# looking for work in new zealand



## JAMES LEE (Sep 5, 2005)

hi im lee, i am a qualified climber and horticulturalist in the uk with several years practical application. i am travelling to nz in november and will be looking for work. does any one have any ideas on the better places to work, do and donts etc...

i am not sure whether to take my harness and ropes and chaps etc..(basics) or if a company will provide them.

any comments whatso ever wpould be helpful and appreciated.

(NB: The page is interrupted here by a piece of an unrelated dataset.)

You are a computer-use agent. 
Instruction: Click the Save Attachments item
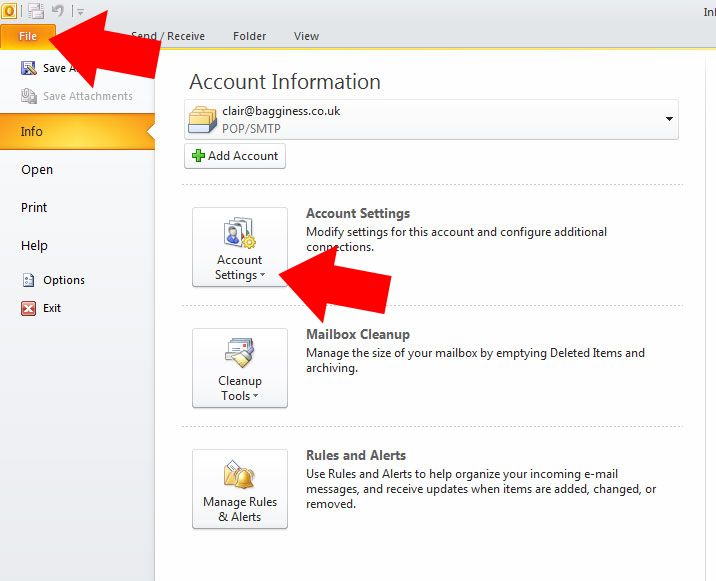(x=87, y=96)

i will be travelling the whole of nz over a year.

thanks 

[email protected]


----------



## Ross Turner (Sep 6, 2005)

Have a look at www.arbjobs.com for more vacancies or post on the brit thread & im sure someone will give you more info.


----------



## Jim1NZ (Sep 26, 2005)

If it was me, i would never climb in someone elses harness, your choice but i would take my gear if i was you. Employment is always avalable in the large companys like Treescape, or Asplundh. Small companys would be harder to get work with but there is no harm in applying. Expect pay between $15 to $18 per hour and possibly more in Auckland.

Anything else you need to know, just ask.


----------



## Ross Turner (Sep 26, 2005)

Jim,My boss is comming over next month to do 2 months work for a company carrying out line clearance on north island,& is going to try & sort a scheme out for Kiwis to work in this country to gain different experiences.
Do you know what company this may be.


----------



## Jim1NZ (Sep 26, 2005)

Hey Ross, that sounds like a good idea. Um, i couldn't tell you the exact company but it is likely to be one of these, Trans Field Services - a large line clearing co, could be Asplundh, or Treescape but they have lost may contracts to Asplundh now.

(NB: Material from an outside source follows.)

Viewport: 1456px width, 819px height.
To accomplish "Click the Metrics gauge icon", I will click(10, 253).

Possibly would be a company that is established over here and over there, that would make it easy for the company to exchange employees from different country's...

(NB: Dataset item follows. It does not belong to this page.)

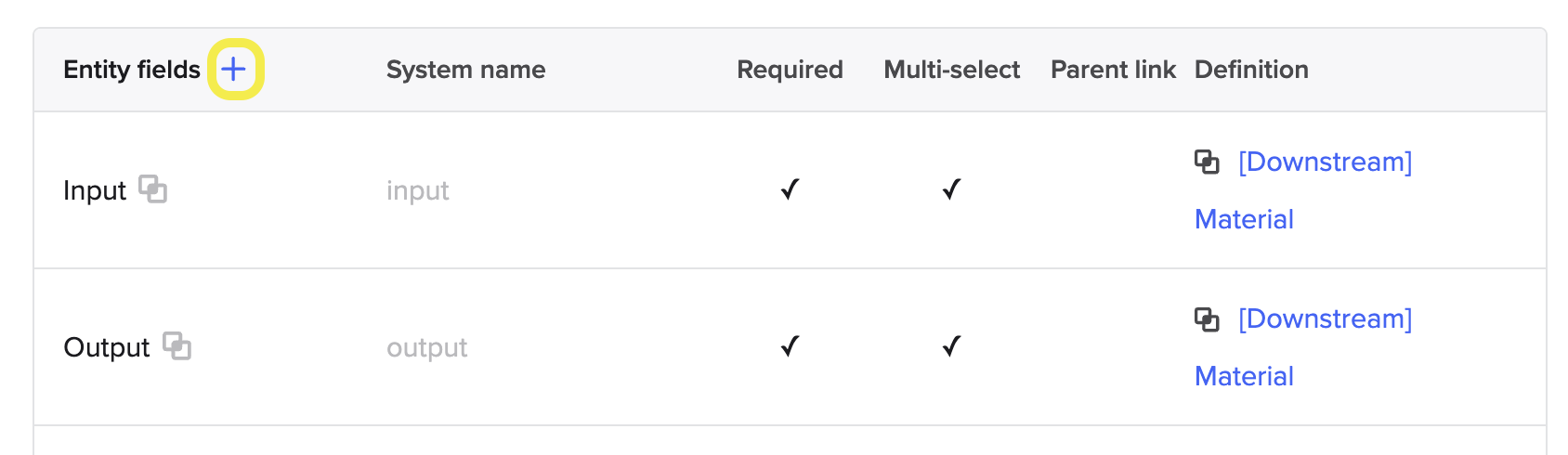Open [Downstream] link in Input row
1568x455 pixels.
click(x=1325, y=162)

My guess then would be Trans Field Services or Asplundh


----------



## Ross Turner (Sep 27, 2005)

Hi Jim,The boss told me today that its Treescape that he is going to be working for,what are they like as a company?.


----------



## Jim1NZ (Sep 27, 2005)

Their ok, seem to be struggling a bit at the moment from competition on the line clearing contracts through Asplundh. Treescape land clearing crew is one of the best around. Their wages are not too flash, but they would provide a exc working environment i would expect, so it kinda makes up for it a.

They have good gear which is a bonus.

Im not going to dis them, not into that.


----------



## Ross Turner (Sep 28, 2005)

Sounds like a good company,The boss should learn something new while he is over there.


----------



## flying kiwi (Sep 30, 2005)

Hey lee, try www.yellowpages.co.nz then type in tree services, this will bring up every tree company in nz registered in the telephone book which also has a link to websites of the companies listed. You may have to search through google, not sure, im no pc wizard.


----------



## flying kiwi (Sep 30, 2005)

aaaahhh there you go there's the link right there for you.


----------



## Thor's Hammer (Sep 30, 2005)

Jim1NZ said:


> Their ok, seem to be struggling a bit at the moment from competition on the line clearing contracts through Asplundh. Treescape land clearing crew is one of the best around. Their wages are not too flash, but they would provide a exc working environment i would expect, so it kinda makes up for it a.
> 
> They have good gear which is a bonus.
> 
> Im not going to dis them, not into that.



I spoke to treescape, they offered me a land clearance managers job, $70,000nz per year. the wife did'nt want to go. Seemed like good pay....


----------



## Jim1NZ (Oct 6, 2005)

Wow that is real good pay for here, Thor you must be the man! Take it, come on!


----------



## Jim1NZ (Oct 6, 2005)

There land clearing crew are real good and they have most of the toys...


----------



## Thor's Hammer (Oct 6, 2005)

I probably would, cause loads of her extended family are kiwi's, but I think the opportunity has passed now. I do want to visit the land of the long white cloud someday though...


----------



## Jim1NZ (Oct 16, 2005)

Yea you must do that mate.


----------